(Item coordinate data)
>> begin

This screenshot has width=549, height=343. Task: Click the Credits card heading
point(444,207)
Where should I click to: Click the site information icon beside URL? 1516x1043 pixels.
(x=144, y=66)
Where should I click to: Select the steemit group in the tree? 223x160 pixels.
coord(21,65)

>> end
>> begin

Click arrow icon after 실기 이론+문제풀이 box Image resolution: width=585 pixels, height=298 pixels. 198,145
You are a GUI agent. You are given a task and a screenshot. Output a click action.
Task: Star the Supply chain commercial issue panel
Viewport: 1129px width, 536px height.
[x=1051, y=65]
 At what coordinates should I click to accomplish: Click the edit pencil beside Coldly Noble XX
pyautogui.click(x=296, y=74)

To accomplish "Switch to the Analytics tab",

>> end

Print the records from the line containing "Where should I click to: Click" through the line containing "coord(21,65)", reproducing each line verbatim.

Where should I click to: Click the site information icon beside URL? 1516x1043 pixels.
(x=144, y=66)
Where should I click to: Select the steemit group in the tree? 223x160 pixels.
coord(21,65)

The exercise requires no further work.